Domestic Legislation
The United States, Great Britain, and Australia have crafted domestic legislation to protect their sunken warships from disturbance and plunder. While all carry civil penalties in the form of fines, and in the case of the United States impoundment of the salvage vessel and equipment, none have criminal penalties that would involve imprisonment.
British Protection of Military Remains Act 1986
In 1986 Great Britain enacted the Protection of Military Remains Act[20] intended to protect warships and human remains from unlawful pillaging and disturbance. The Act makes no distinction between warships lost during conflict or peacetime. The primary intention is to treat sunken warships containing human remains as war graves. While all military aircraft are designated as protected under the act, warships, on the other hand, are designated as being under a protected status or a controlled status. Protected status is a less stringent oversight of sunken warships. Recreational diving and scientific study are generally permitted as long as no acts are taken to penetrate the wreck, disturb it in any way, or remove any objects.[21] Controlled status prohibits all activities involving warships that have been deemed war graves without express authority license or permission from the Secretary of State. In addition, an area around the site, the debris field, may also be designated as controlled. Controlled sites are designated as such on admiralty charts and a C buoy is placed at the side of the wreck. While one would assume that British warships sunk with the loss of life would be designated as controlled, such is not the case. In the case of British warships lost in the South China Sea and in the Java sea during World War II, the HMS Prince of Wales and the HMS Repulse have been designated as controlled sites, while other British warship wrecks containing human remains have yet to be designated as controlled. The British Act sets forth enforcement provisions that include penalties that seem hardly punitive: Conviction for violating the Act entails merely a fine and no imprisonment. Given that jail time is not a possibility for desecrating a war grave, the incentive to continue scrapping sunken warships in violation of British law far outweighs the penalty for being caught.
Australia Historic Shipwrecks Act of 1976
In 1976, Australia passed the Historic Shipwrecks Act. The Act seeks to protect the sovereignty of, among other vessels, Australian warships sunk in combat more than 75 years ago within Australian territorial waters and above the Australian continental shelf. Australian naval ships that were sunk in World War II include the light cruiser HMAS Sydney, sunk by a German raider on November 19, 1941. The Sydney is protected under the Historic Shipwrecks Act because it went down in territorial waters more than 75 years ago. But other storied Australian warships that went down in combat in the Java Sea are not protected under the Act. Though shipwrecks, like the HMAS Perth, which because it lies in international waters is dependent upon the cooperation of nations to protect it under customary international law.[22] Protection, however, is only as good as the ability of nations to monitor the sites in a vast sea.
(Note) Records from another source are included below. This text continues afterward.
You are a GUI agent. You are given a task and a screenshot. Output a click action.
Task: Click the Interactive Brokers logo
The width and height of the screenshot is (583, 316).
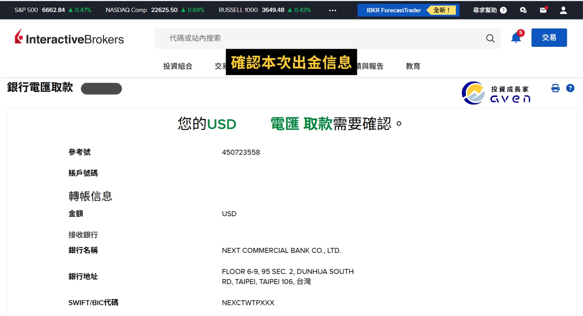[x=69, y=38]
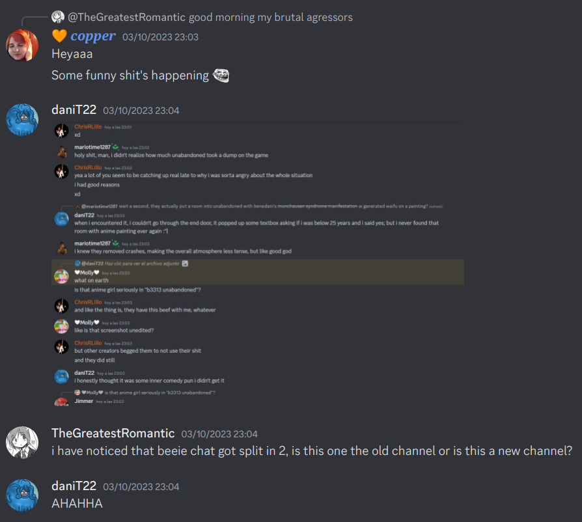Click the 03/10/2023 23:03 timestamp on copper's message
Screen dimensions: 582x522
pyautogui.click(x=160, y=37)
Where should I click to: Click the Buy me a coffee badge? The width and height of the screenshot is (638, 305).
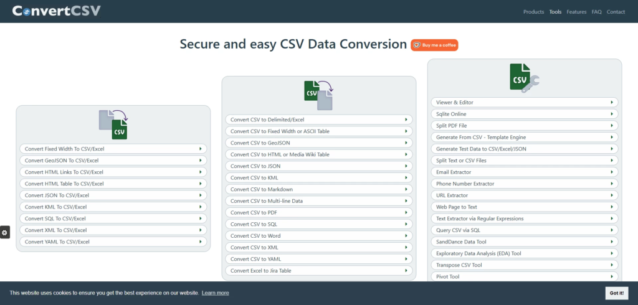pos(435,45)
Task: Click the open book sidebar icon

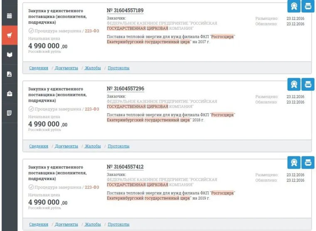Action: (9, 55)
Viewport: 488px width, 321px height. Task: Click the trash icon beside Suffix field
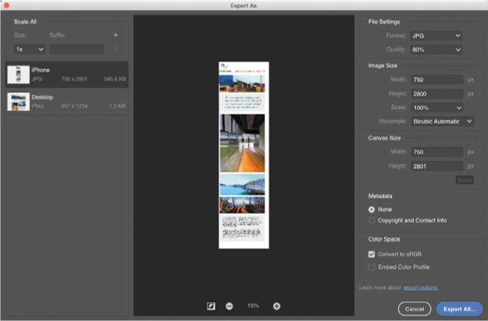(x=115, y=49)
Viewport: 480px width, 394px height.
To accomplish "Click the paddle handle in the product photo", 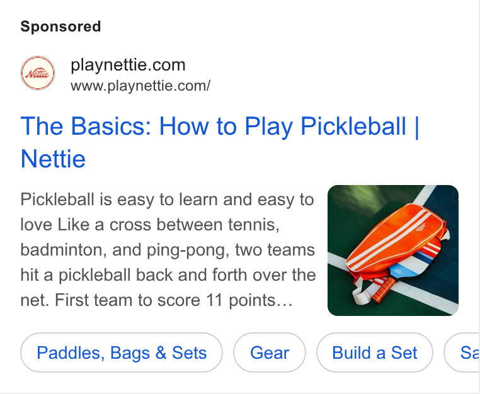I will [x=382, y=290].
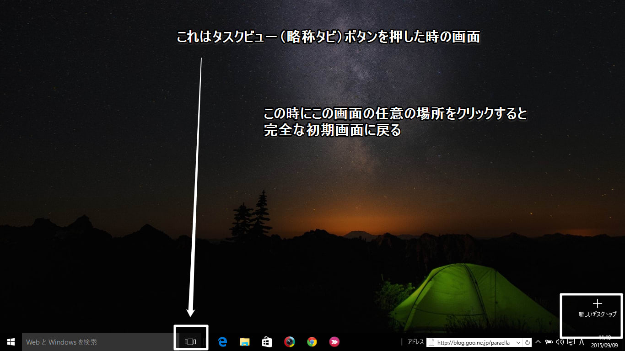Click the battery power status icon
The width and height of the screenshot is (625, 351).
click(x=549, y=342)
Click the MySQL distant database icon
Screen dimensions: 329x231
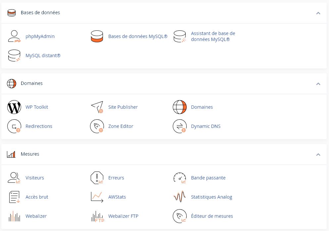(14, 56)
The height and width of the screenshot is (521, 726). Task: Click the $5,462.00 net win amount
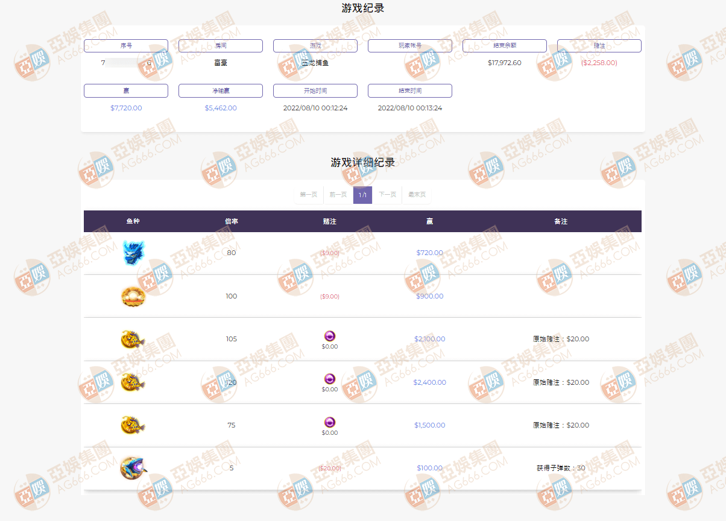click(x=220, y=108)
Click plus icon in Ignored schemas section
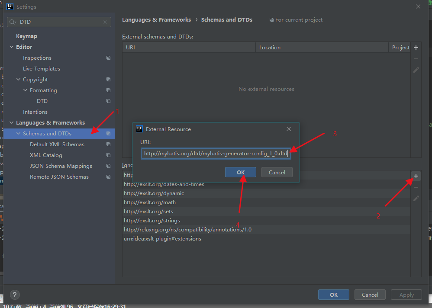This screenshot has height=308, width=432. coord(416,176)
Monitoring is expensive, and it is difficult logistically to maintain patrol vessels on site for extended periods, or to respond to reports that illegal scrapping is occurring.
United States Sunken Military Craft Act of 2004 (SMCA)
The United States government enacted the Sunken Military Craft Act in 2004.[23] This Act is intended to protect and preserve warships in both international waters and in the maritime zones of foreign nations, and enforces the absolute sovereignty of the United States over its lost military vessels.[24] According to one legal scholar, the Act “protects ‘the remains and personal effects of the crew and passengers of a sunken military craft that are within its debris field.’ Thus, the SMCA offers protection to human remains, not on the basis of whether the remains are civilian or military, but by designation of the shipwreck as military or non-military, in a fashion consistent with the above discussed common law precedent.”[25]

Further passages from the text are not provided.